BLUE MOUNTAIN LAKE - The topics ranged from homosexuality to Harley-Davidsons, but regardless of the specific topic or style, life in the Adirondacks was primary Saturday as the Adirondack Center for the Arts hosted its second writer's open mic night.
"Tonight is an extraordinary example of the arts as a source of empowerment and community," Center President Steve Svoboda said. "Reading your own work to an audience can inspire others - it shows that everyone has equal value."
Nearly a dozen authors, ranging from play-writes to poets read their work.
Some were published authors, others hobbiests who find freedom in the written word.
"It always amazes me how many talented people are tucked up here in the hills," said Center Program Director Sue Sessions. "There is no such thing as a stereotypical 'Adirondacker'."

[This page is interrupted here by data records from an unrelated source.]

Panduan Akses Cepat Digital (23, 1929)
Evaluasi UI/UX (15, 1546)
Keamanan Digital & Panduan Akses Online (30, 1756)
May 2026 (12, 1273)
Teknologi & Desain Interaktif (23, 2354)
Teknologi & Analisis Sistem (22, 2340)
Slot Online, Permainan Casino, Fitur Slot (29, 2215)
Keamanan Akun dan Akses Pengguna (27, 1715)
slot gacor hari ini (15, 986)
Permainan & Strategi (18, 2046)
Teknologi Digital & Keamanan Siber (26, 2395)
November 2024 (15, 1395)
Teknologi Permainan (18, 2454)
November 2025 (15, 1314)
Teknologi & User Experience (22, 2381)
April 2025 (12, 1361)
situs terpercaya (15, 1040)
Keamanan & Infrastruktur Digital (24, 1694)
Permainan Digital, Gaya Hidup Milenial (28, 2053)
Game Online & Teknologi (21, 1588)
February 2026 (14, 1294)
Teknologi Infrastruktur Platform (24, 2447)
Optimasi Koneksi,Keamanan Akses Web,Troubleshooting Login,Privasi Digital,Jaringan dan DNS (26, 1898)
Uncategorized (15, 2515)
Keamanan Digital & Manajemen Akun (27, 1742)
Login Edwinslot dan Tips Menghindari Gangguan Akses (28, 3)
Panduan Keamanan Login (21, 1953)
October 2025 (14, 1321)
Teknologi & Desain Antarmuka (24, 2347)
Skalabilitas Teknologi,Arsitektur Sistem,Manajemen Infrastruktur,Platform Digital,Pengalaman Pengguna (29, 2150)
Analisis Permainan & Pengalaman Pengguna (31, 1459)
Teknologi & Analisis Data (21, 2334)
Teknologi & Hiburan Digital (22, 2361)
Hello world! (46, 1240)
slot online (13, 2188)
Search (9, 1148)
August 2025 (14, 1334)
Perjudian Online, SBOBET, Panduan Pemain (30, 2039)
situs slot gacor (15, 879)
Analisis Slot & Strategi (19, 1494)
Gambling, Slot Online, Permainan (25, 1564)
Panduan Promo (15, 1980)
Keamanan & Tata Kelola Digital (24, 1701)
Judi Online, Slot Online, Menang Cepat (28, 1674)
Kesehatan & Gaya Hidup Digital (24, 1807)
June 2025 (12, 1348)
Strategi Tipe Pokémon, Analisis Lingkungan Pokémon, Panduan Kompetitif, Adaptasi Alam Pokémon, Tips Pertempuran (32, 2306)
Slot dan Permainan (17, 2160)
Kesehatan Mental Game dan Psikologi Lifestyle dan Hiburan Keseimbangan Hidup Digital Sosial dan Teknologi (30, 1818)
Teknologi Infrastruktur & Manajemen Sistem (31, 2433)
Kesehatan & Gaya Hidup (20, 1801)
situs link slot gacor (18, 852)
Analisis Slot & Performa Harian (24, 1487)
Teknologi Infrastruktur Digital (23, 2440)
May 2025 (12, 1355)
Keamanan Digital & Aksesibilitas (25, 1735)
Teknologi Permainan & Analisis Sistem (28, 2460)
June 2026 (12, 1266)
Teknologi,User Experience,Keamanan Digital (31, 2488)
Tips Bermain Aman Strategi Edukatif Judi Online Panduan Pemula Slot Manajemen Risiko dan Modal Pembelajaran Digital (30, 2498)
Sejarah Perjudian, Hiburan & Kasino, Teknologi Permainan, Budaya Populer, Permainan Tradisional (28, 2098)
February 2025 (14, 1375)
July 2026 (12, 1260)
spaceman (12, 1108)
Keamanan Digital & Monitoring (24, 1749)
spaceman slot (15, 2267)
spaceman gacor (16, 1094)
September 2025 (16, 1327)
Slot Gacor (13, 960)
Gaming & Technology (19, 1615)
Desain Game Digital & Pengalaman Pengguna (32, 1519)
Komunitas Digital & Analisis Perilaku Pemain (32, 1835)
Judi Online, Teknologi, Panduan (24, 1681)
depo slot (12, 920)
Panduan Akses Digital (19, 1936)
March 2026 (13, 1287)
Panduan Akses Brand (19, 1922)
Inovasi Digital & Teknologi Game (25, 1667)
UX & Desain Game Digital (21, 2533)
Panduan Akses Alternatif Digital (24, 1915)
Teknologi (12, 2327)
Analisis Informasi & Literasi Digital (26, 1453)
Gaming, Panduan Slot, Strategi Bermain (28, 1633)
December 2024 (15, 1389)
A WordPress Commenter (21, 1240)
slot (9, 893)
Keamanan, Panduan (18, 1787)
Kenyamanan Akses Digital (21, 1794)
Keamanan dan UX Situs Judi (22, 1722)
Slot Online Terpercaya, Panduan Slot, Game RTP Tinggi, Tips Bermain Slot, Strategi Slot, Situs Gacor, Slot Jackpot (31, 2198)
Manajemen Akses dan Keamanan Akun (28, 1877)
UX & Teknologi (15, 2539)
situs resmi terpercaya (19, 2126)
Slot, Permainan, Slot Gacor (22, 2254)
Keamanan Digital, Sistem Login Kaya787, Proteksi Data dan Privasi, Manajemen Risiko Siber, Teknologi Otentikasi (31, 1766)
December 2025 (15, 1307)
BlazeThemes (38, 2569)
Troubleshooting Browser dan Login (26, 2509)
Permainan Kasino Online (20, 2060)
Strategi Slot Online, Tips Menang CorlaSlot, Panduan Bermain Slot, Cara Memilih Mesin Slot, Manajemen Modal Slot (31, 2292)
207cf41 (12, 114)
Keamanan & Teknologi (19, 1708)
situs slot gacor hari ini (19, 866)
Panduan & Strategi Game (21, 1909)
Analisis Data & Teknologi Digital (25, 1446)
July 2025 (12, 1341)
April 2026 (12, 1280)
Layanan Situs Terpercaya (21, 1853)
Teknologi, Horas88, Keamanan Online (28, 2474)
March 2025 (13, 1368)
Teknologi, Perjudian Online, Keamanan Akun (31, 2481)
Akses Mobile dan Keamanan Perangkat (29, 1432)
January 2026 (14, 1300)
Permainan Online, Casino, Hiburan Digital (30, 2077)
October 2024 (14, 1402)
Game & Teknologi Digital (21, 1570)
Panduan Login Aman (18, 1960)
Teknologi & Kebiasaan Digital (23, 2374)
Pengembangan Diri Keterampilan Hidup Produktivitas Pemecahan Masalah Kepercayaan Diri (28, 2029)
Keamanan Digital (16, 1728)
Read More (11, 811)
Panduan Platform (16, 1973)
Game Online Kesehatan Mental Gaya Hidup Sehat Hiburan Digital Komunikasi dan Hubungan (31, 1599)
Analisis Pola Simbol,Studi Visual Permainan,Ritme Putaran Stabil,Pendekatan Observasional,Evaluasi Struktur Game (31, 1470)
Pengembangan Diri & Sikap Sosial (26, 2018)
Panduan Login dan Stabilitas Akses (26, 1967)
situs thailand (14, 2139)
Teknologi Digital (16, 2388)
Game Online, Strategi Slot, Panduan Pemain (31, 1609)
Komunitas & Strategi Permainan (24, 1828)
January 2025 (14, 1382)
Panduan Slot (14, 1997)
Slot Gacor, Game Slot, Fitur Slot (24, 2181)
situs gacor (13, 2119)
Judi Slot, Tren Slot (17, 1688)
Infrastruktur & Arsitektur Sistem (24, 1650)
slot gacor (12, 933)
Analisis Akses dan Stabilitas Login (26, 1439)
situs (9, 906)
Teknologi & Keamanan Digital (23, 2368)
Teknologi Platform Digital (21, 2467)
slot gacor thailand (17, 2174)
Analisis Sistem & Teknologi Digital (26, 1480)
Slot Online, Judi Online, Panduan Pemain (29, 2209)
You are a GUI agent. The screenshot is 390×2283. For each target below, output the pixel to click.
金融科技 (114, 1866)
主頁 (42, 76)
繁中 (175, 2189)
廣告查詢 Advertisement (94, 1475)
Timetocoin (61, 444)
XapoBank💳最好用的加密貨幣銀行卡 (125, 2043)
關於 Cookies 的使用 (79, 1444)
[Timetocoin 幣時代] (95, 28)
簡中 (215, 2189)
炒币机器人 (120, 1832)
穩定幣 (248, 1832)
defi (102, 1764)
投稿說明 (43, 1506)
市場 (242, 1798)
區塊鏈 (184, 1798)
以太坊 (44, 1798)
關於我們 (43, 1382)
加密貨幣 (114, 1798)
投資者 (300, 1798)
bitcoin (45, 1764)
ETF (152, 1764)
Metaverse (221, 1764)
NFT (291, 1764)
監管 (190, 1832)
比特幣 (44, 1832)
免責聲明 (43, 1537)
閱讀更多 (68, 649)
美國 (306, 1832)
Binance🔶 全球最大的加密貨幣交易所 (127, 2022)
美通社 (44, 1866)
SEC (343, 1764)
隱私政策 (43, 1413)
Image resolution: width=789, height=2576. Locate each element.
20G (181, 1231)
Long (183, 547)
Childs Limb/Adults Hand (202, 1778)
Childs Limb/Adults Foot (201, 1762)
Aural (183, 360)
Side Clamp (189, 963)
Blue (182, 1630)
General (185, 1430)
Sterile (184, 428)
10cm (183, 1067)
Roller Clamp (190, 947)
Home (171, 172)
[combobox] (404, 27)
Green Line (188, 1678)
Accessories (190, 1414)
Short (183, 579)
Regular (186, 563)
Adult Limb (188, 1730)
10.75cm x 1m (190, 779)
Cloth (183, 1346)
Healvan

Poet George Wagner sat before the crowd, clad in a realtree t-shirt, reciting his poetry about politics and institutions.
"Words are so powerful," he said.
Many of the authors described their love of the park through their pieces. Others used their craft to explain to others why they stay.
"Together we turn off NPR so we won't miss the sound of the wind blowing or the truck plowing Durant Road," said Indian Lake poet Nancy Straider as she read one of her poems.
Sessions said that she hopes the the Adirondack Center for the Arts can become a hub or cultural and social exploration for years to come.
"The center is in a position to provide an outlet for people - to let the explore themselves," she said.